No. 7 – Flexicar Fuenlabrada
- Position: Point guard
- League: Primera FEB

Personal information
- Born: June 24, 1987 (age 37) Madrid, Spain
- Listed height: 1.85 m (6 ft 1 in)
- Listed weight: 90 kg (198 lb)

Career information
- NBA draft: 2009: undrafted
- Playing career: 2005–present

Career history
- 2005–2006: Torrelodones
- 2006–2008: Real Madrid B
- 2008–2009: Cáceres
- 2009–2015: Gran Canaria
- 2015–2018: Zaragoza
- 2018–2020: Fuenlabrada
- 2020–2023: Murcia
- 2023–present: Fuenlabrada

= Tomás Bellas =

Spanish basketball player

Tomás Bellas García (born 24 June 1987) is a Spanish professional basketball player for Fuenlabrada of the Primera FEB as a point guard.

==Career==
After playing his first professional years at LEB Bronce with Real Madrid B and Cáceres 2016, in Summer 2009 he surprisingly rescinded his contract with Cáceres for moving to Gran Canaria 2014. After complaining Cáceres this decision, Bellas was condemned to indemnify the Extremenian team with €9,400.

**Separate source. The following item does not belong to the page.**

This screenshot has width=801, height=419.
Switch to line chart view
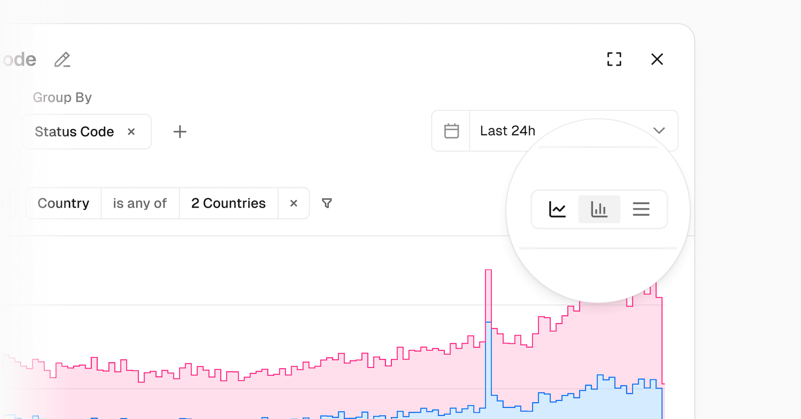(x=557, y=209)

Bellas played in Gran Canaria during six seasons, reaching the 2015 Eurocup Finals. In Summer 2015, Bellas was invited by Atlanta Hawks to play the 2015 NBA Summer League. He later signed a three-year contract with CAI Zaragoza. On August 6, 2018, he signed a contract with Montakit Fuenlabrada Bellas signed with UCAM Murcia on October 28, 2020. He averaged 7 points and 2.8 assists per game. On June 30, 2021, Bellas re-signed with the club.